- **YOUR OBJECTIVE**: Transcribe the passage of the text on the Lightning's late-round draft picks starting at "There’s been a" and ending at "for another season.".

- **TEXT FOR ANALYSIS**:

▶

There’s been a clear trend for the Lightning towards NCAA players late in the draft. They are often also overaged players, players that were passed up in their draft years. Nick Perbix is a good example of this, going in the sixth round of 2017 after being passed over in the 2016 draft.

One of the benefits of leaning towards NCAA and European prospects late in the draft is that the team is given more time to evaluate the player as they develop before having to make a decision on signing them. A player drafted out of the CHL is only under team control for two seasons. If the player isn’t signed they either re-enter the draft or become free agents depending on their circumstances. Of the 11 CHL prospects in this group, the Lightning have ended up signing five of them, though one is still under team control for another season.

For the European players, the team retains control of their rights for four years, though with Russian players, the team retains their rights until they are 27 on July 1st (i.e. when an NHL player would normally become eligible to be a UFA). The player can stay at home where he is comfortable and develop, and the team gets two extra years where they are probably playing professional hockey to see how they develop. Of the nine European players, the Lightning have signed four of them. Nikita Gusev’s rights ended up being traded and he did eventually sign in the NHL with the New Jersey Devils. I also expect that Huuhtanen will sign eventually, and the team still has time to get Daniil Pylenkov and Klavs Veinbergs to sign down the road.

The NCAA players are another group where the team gets to watch them develop for longer as the team retains the players rights through their senior season. Which usually means five years after being drafted as a lot of players will play another year in the USHL before going to NCAA hockey. One downside, and the Lightning have seen this play out, is that all an NCAA player needs to do is wait until August 15th after their senior season, and they can sign elsewhere. Sammy Walker and Cole Guttman both decided to do that recently.

Of the 14 NCAA picks, only five have ended up signing with the Lightning, though Ty Taylor ended up signing an ECHL deal with the Orlando Solar Bears at the organization’s suggestion. He didn’t stick past his tryout with the team and went overseas. However, the Lightning have fiver players still under team control as they are still playing out their NCAA careers. Over the next year, McKade Webster and Nick Capone will have to make a decision along with the Lightning on whether to sign with the organization as they’re headed into their senior seasons.

So what should we expect?

My guess is that of the three players, we’ll end up seeing one to two NCAA bound players and one European player and we might see one CHL player. Position is a big guess, as the Lightning have been pretty balanced in their positional selection in the 6th and 7th rounds. There’s also a high likelihood that at least one of the players will be an overager, possibly even a double overager. I also wouldn’t be surprised if one of the players is ready to come to the AHL and play for the Syracuse Crunch right away if he wants to.

But the other side of the coin is – don’t expect much. It’s very rare for sixth and seventh round picks to be home runs. The reality is that Ondrej Palat is the only player the Lightning have selected under Al Murray in the last two rounds that ended up being a home run. While a good number of these players have made it to the NHL for the Lightning, outside of Ondrej Palat, only Jake Dotchin has played more than 100 NHL games, though I expect that Nick Perbix will hit that mark this coming season as well.

When you’re picking this late in the draft, you’re really just buying $1 scratch off tickets. Generally you’re just hoping to win your money back, which in this case means a player that fills a spot in the AHL and maybe makes a handful of appearances in Tampa. Still, there is always the chance you scratch off a million-dollar winner, and that’s what the Lightning hope to do this week.

◀

- **SUPPLIED RECORDS**:
▶

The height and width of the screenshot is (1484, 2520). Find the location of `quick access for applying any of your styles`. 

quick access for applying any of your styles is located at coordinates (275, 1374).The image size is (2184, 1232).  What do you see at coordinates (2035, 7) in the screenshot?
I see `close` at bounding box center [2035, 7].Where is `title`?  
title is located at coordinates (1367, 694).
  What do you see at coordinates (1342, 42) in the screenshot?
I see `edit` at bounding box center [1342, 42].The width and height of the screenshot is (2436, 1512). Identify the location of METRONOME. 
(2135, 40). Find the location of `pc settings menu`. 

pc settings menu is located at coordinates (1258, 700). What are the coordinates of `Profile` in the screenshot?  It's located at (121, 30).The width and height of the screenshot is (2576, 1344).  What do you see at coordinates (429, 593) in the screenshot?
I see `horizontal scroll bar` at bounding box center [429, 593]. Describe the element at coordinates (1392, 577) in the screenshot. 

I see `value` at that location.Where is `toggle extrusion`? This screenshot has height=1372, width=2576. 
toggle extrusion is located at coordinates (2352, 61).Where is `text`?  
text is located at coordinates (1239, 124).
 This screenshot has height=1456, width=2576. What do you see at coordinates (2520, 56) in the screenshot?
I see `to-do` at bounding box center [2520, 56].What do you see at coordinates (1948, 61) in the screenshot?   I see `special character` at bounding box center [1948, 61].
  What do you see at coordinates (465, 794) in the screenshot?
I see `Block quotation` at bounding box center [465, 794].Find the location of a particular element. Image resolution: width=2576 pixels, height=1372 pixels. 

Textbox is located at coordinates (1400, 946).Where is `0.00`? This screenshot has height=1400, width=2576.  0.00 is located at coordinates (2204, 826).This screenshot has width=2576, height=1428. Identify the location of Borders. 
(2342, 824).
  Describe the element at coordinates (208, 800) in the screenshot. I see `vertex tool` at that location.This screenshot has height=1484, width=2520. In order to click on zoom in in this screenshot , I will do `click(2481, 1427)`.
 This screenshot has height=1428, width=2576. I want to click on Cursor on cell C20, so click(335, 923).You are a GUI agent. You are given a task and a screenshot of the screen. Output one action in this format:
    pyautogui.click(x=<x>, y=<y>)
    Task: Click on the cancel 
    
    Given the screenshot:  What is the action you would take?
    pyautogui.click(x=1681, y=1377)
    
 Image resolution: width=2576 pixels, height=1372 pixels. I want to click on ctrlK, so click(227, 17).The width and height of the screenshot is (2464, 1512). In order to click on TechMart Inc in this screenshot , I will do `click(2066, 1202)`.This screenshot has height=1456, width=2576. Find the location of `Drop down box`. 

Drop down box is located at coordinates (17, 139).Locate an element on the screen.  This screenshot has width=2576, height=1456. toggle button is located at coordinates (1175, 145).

◀

- **WRITTEN SOLUTION**:
There’s been a clear trend for the Lightning towards NCAA players late in the draft. They are often also overaged players, players that were passed up in their draft years. Nick Perbix is a good example of this, going in the sixth round of 2017 after being passed over in the 2016 draft.

One of the benefits of leaning towards NCAA and European prospects late in the draft is that the team is given more time to evaluate the player as they develop before having to make a decision on signing them. A player drafted out of the CHL is only under team control for two seasons. If the player isn’t signed they either re-enter the draft or become free agents depending on their circumstances. Of the 11 CHL prospects in this group, the Lightning have ended up signing five of them, though one is still under team control for another season.